Blues forms the main thread to the album. There are three straight examples of the form, but there are, as usual, surprises. 'L'America' is the most uncomfortable listening and reveals that Morrison still possessed plenty of menace. 'Love Her Madly' is deliciously light and melodic, Manzarek's piano skipping along, as is 'Hyacinth House'. 'Changeling' provides an earthy opening, while the title track fairly bombs along, allowing each member to stretch out. This is one of the album's trump cards, but two more are left until the end. 'Texas Radio and The Big Beat' sees Morrison on mischievous form and it does indeed feature a big beat. The crowning achievement is of course 'Riders On The Storm,' a soundtrack for psychopaths everywhere, full of beautiful sounds and dark dramas. Possibly not to every fan's liking, 'LA Woman' is nevertheless a superb performance.
The Doors for DVD Audio!!
Hopefully this will open the door for the other albums to be released in glorious 5.1 surround. LA Woman has never sounded better and being surrounded by a thunder storm during Riders on the Storm made it worth the money for me. If you haven't got it on cd buy it on dvd audio, if you've got it on cd buy it on dvd audio!

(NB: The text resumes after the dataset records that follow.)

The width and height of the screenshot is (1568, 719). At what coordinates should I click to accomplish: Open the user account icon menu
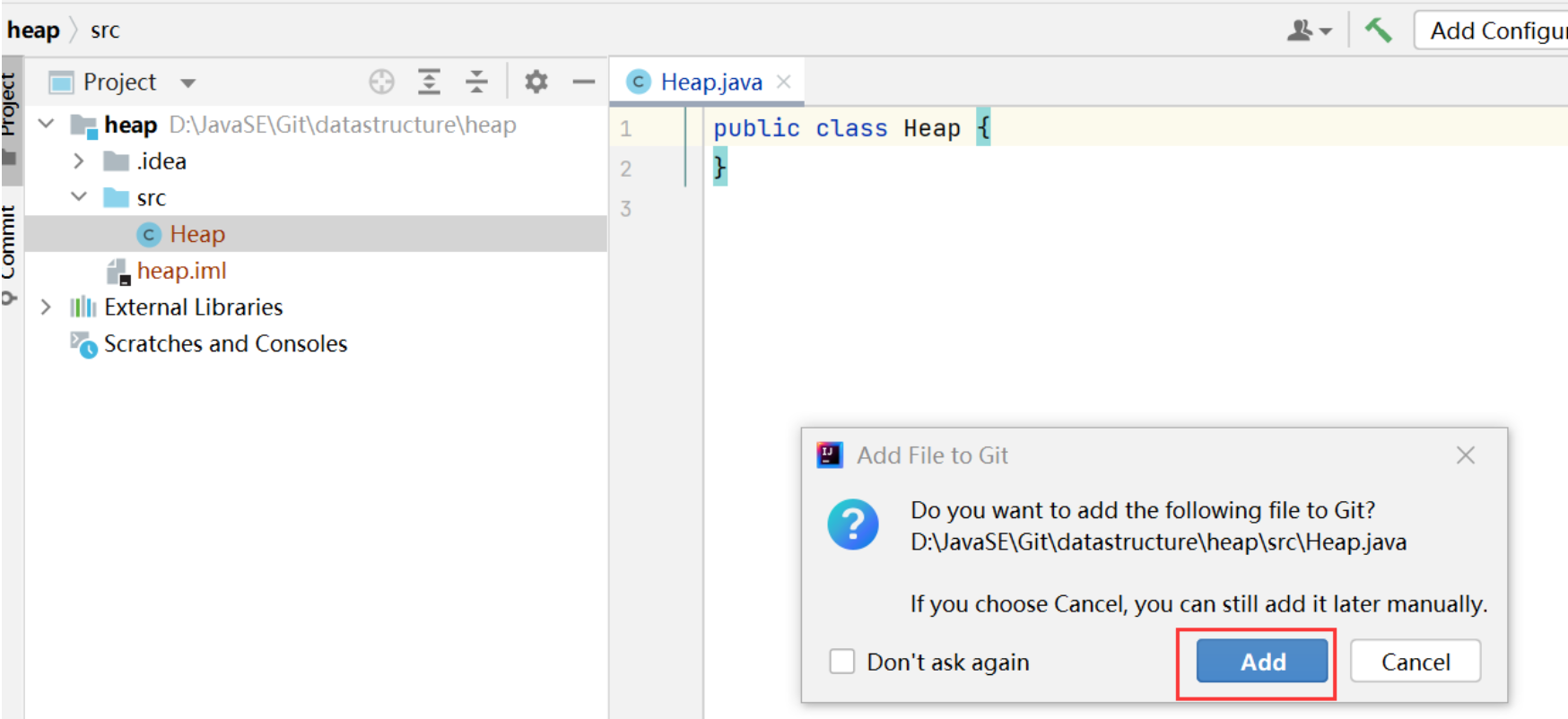tap(1309, 31)
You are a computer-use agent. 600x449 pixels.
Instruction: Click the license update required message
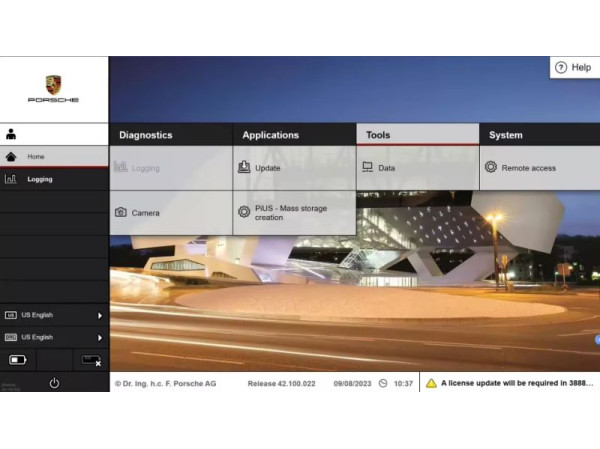coord(518,383)
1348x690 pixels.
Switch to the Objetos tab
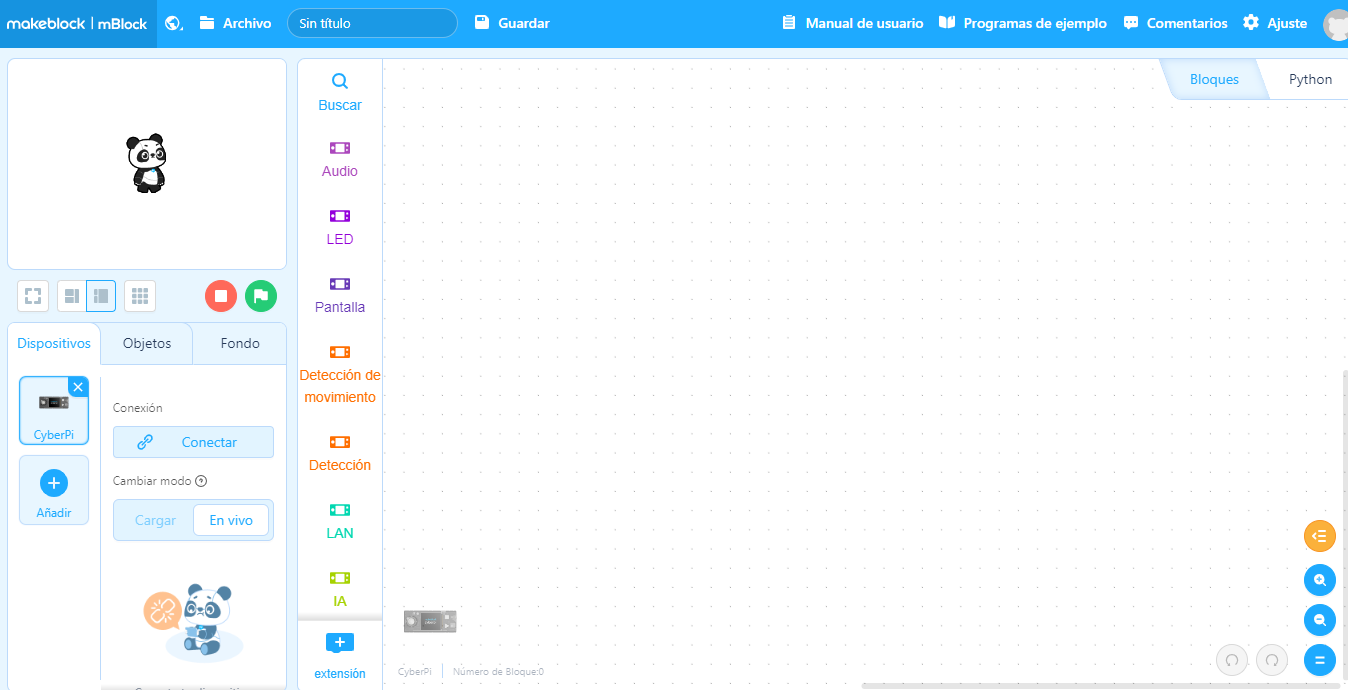(x=147, y=343)
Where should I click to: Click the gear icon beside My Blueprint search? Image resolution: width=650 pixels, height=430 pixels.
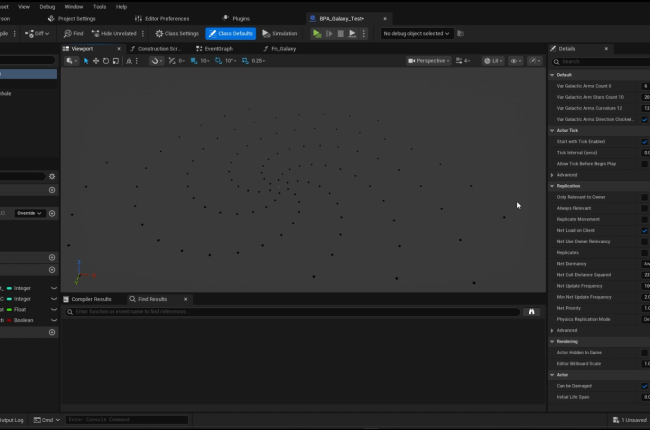click(52, 176)
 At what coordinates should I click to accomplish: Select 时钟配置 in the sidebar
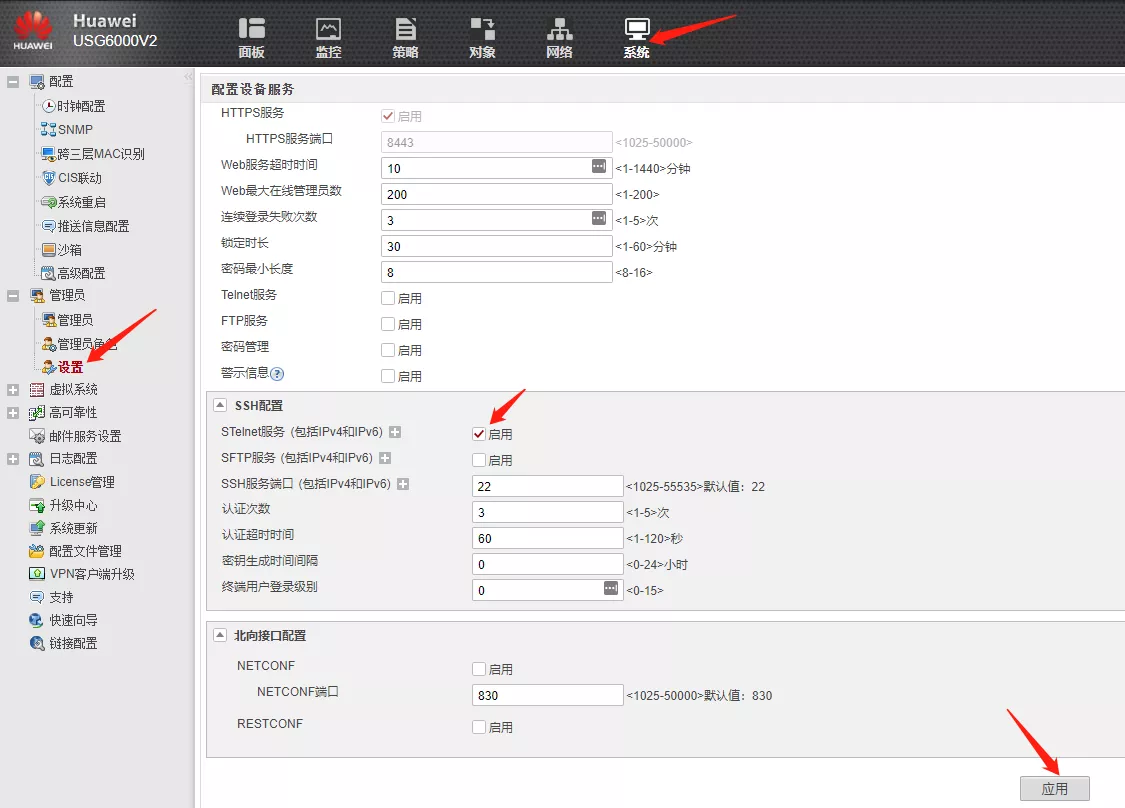80,106
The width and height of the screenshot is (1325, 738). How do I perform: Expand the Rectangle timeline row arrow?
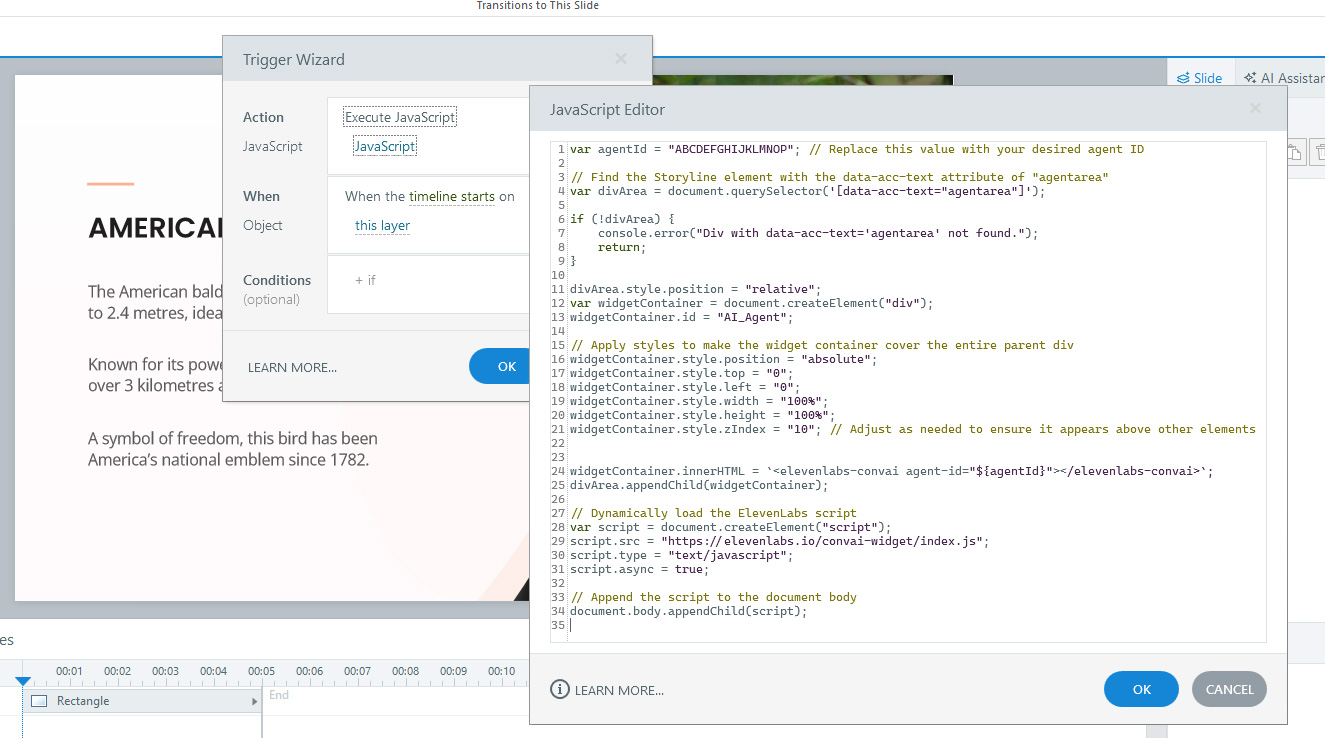[x=254, y=702]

The Doors last effort (and what a way to go!)
LA Woman, the last gasp of a group that was running out of ideas, such that their long erstwhile producer Paul Rothschild threw the towel in and refused to prdouce having declared to the group they were merely playing "cocktail lounge music"?
Well on the evidence of the remastered CD that was not at all what the final product turned out like. Morrison may have been on his last legs physically as proven by his subsequent early death and emotionally low given the Miami obscenity trial bearing down on him, but the Lizard King went out with all cylinders firing. The recordings were made in a nearby basement the group having vacated the Elektra studios by mutual consent, but being the professionals they were the recordings retain all that was great about the Doors - well played instrumentation by three great musicians with the right hard or light touch as the recordings required and Morrison contributing some great songs notably the title track and Riders on the Storm, though overall there are no fillers.
The album was certainly more bluesy that any prior offerings (even including John Lee Hooker's "Crawling King Snake") but as a band that had always been open to many varied influences that adaptation did not cause any energy level loss. What hits one most on relistening now several decades later is that while a lot of the songs were longer workouts than the prior rocking "Morrison Hotel" LP they still have a quality that leaves standing the earlier recordings by the group - "LA Woman" versus "The End"? - no contest with the later Doors winning hands down in my book!